I'd like to use this opportunity to both briefly evaluate Telchin and expand upon similar perceptions sometimes had over other matters -- such as, for example, the believer who chooses to inform themselves as an apologist might. I'll illustrate that with a personal example.

There was a trying time not long ago for my beloved and I when one of her relatives -- a professing but insincere Christian -- justified some outrageous behavior of his with a particular Bible passage. I corrected him, appealing in the process to sound contextual scholarship, but he dismissed me and my explanation on the grounds that I was being prideful.

Telchin also raises the specter of pride against messianic Jews, and does so in an equally clumsy and unjustified way. He remarks upon one woman who said she would "feel as though" she was being "discriminated against" and was stunned when one man said, "If you don't read the Old Testament in Hebrew, you really cannot understand what is being said."

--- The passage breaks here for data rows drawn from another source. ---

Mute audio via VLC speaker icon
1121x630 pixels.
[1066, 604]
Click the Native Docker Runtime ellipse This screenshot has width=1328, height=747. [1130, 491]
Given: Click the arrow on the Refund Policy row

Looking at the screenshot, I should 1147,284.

Stunned? Why? It's a given that every language has nuances lost in translation; thus, the man's statement, if intended (as is most likely the case, as hyperbole) is nothing to be "stunned" about and is not in any sense elitist. You do either need to read the Hebrew, or the works of someone who does, to get the bigger picture; all else is filtered through what is called "bilingual interference" and while not entirely incoherent, will at least be lacking in potentially important contextual parameters.

At the heart of all this is a matter that may pain some modern ears: The Bible teaches equality and elitism in the Body of Christ. It should be recalled that Jesus taught two parables which show this. One showed men being hired throughout a workday, with all being paid the same at the end (Matt. 20:1-20). The other (more than one, actually – example, Luke 19:20-27) has people being rewarded proportionately according to effort. It would be correct to say that the former parable represents salvation, and few have problems accepting this, but the idea of rank and honor in heaven by works tends to grate on the modern ear – and we seldom hear as much about it.

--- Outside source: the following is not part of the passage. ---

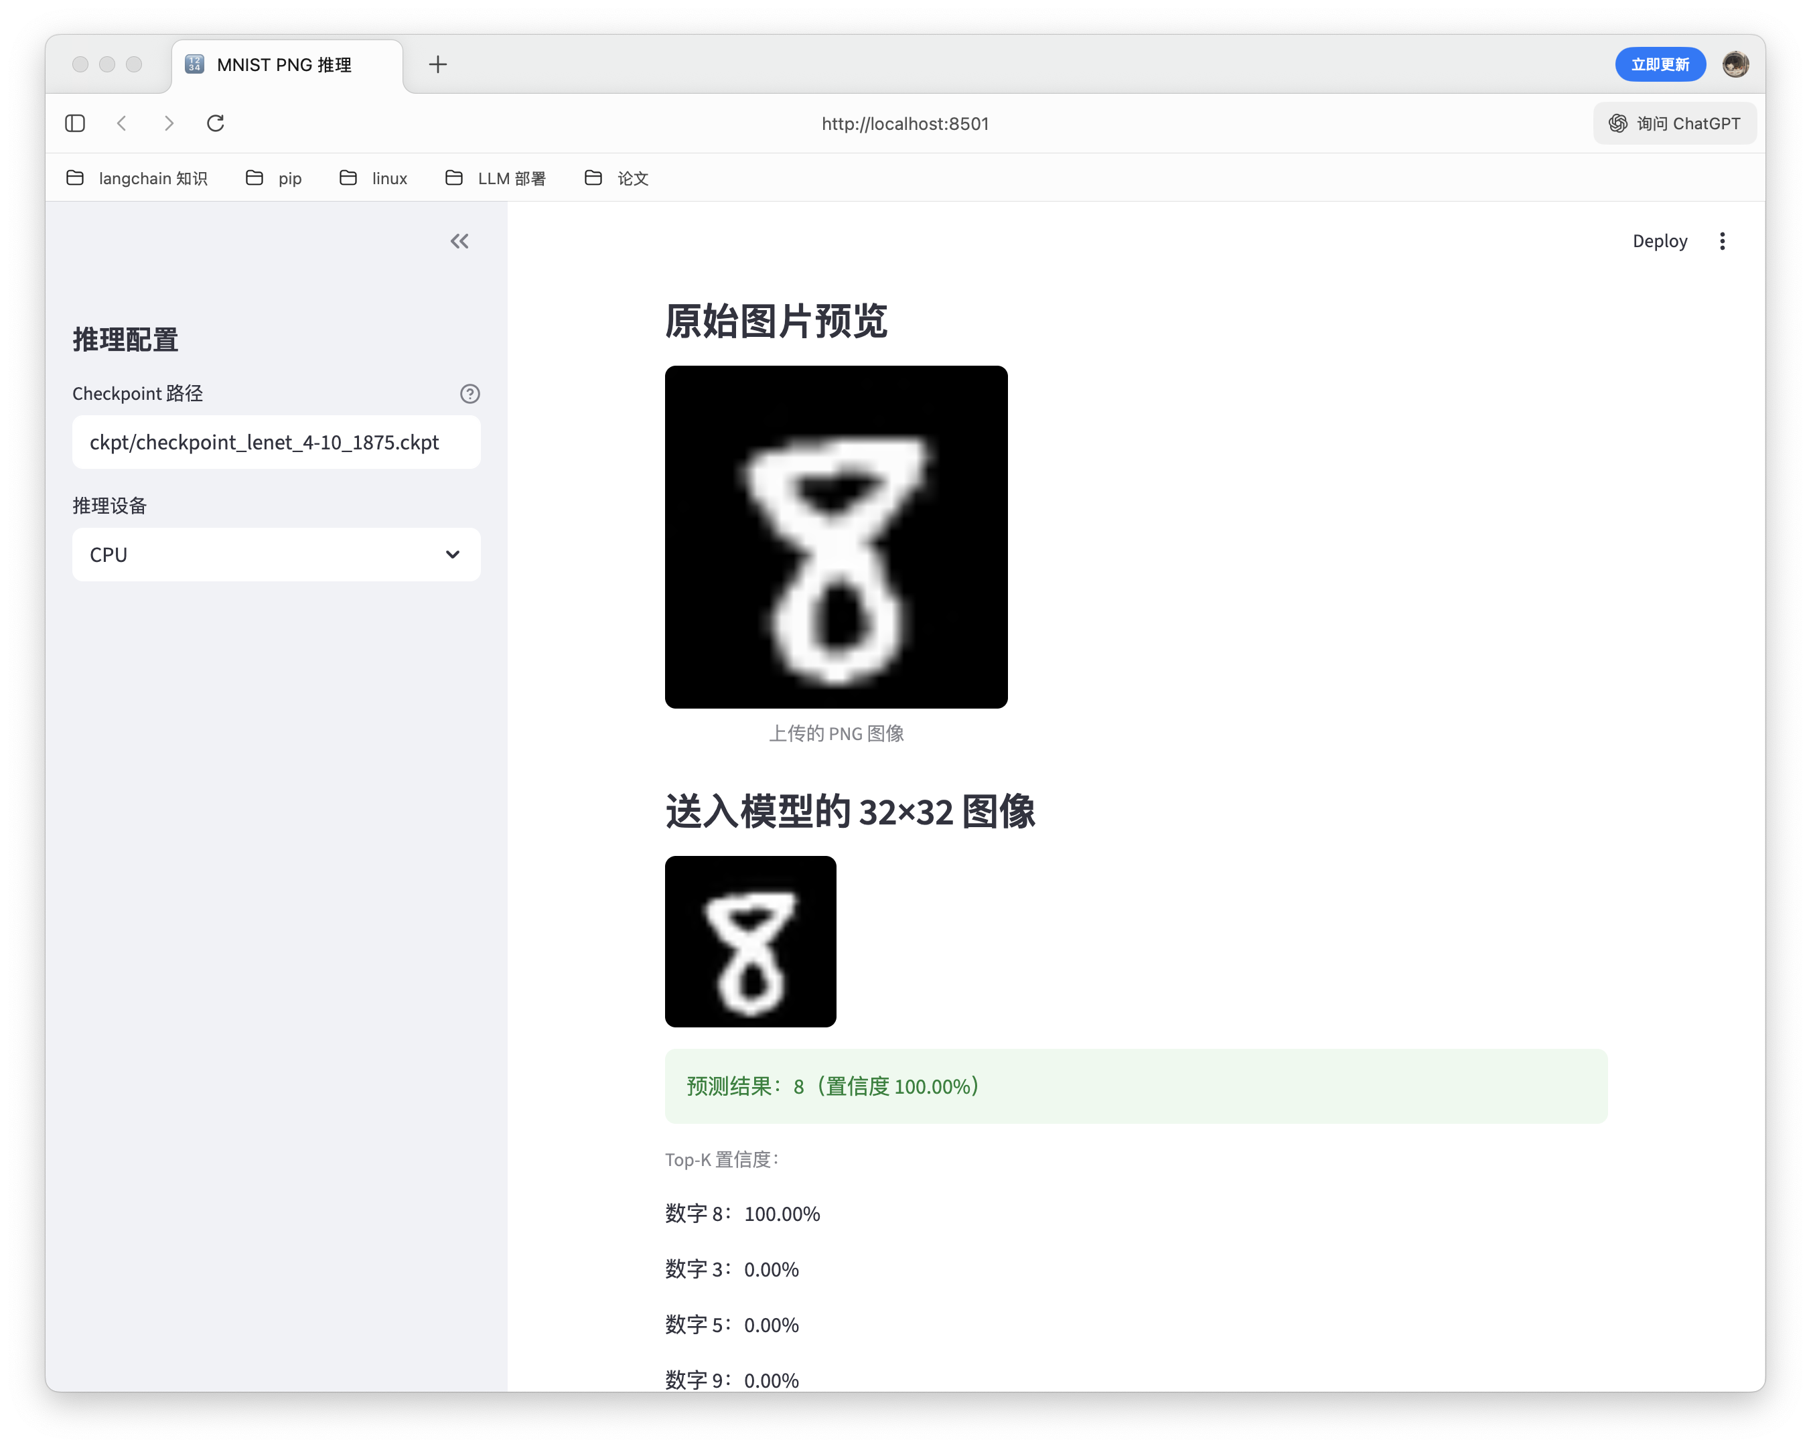Toggle the browser sidebar panel icon
The height and width of the screenshot is (1448, 1811).
pos(75,123)
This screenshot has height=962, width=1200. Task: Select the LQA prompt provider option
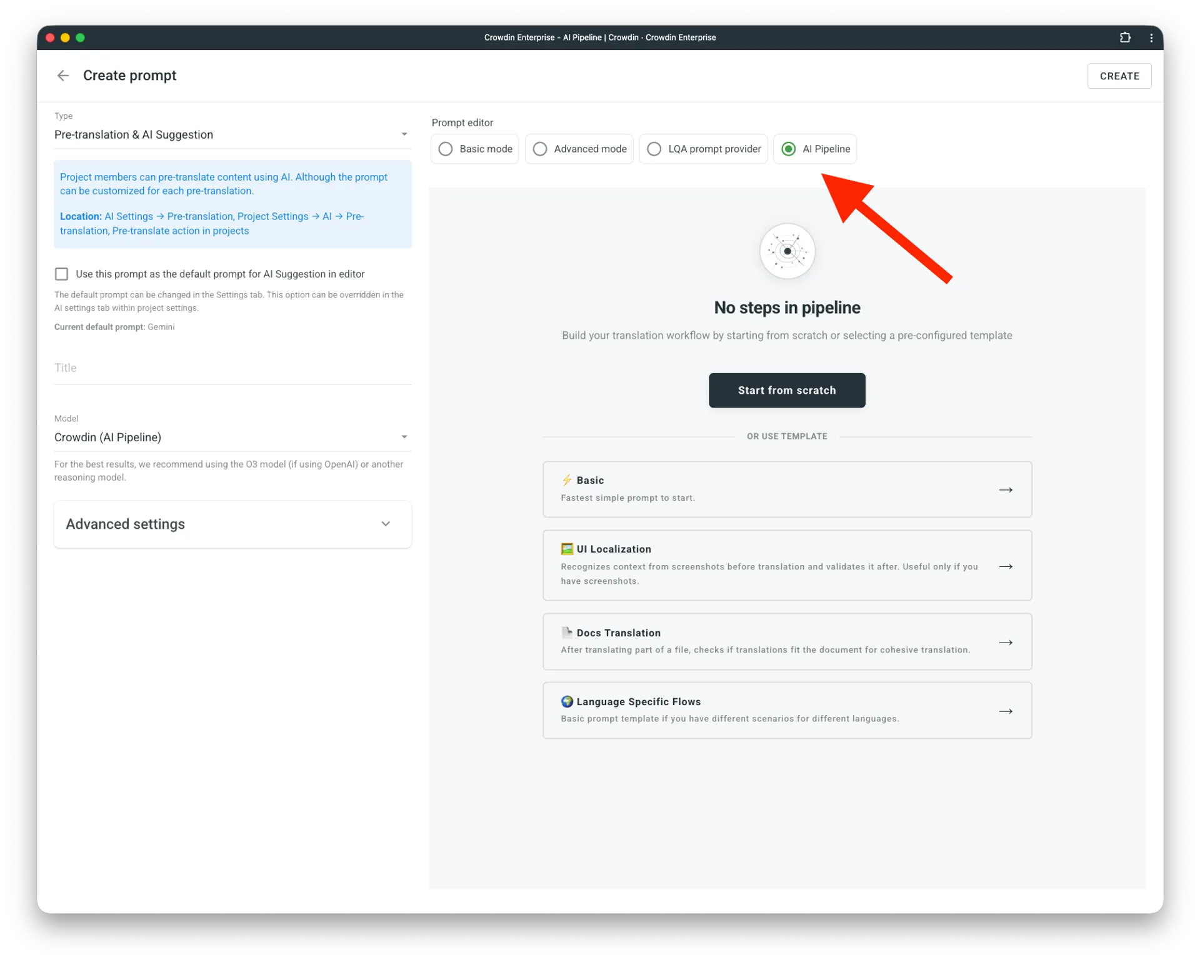[x=654, y=149]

It was C. S. Lewis who once remarked that “democracy” is badly taken to mean that everyone should be equally untalented, ungifted, and unaided. We can see the dark shadow of this kind of “democracy” in Telchin’s protests, and they are supported, as Lewis also predicted might happen, by appeals to how the other person “feels” by not being part of the gifted group. To not recognize unique giftedness has manifest results in the church at large: Unless your gift happens to be to entertain people in some way (eg, as a singer, or a musician), you’re very likely to end up looked down upon for having a gift, to be supposed to be putting on airs, or end up not being trusted or given a chance to exercise your gift.

The result, as Lewis predicted, is a democracy of the lowest common denominator. It has also been a recipe for inactive Christians. Assured that all are equal under salvation, without the complementary message that works will be rewarded in kind, the result is a broad exercise of the gift of being seated, with little if any awareness of larger issues which affect faith – and paradoxically, believers who take a sort of perverse pride in being equal to everyone else.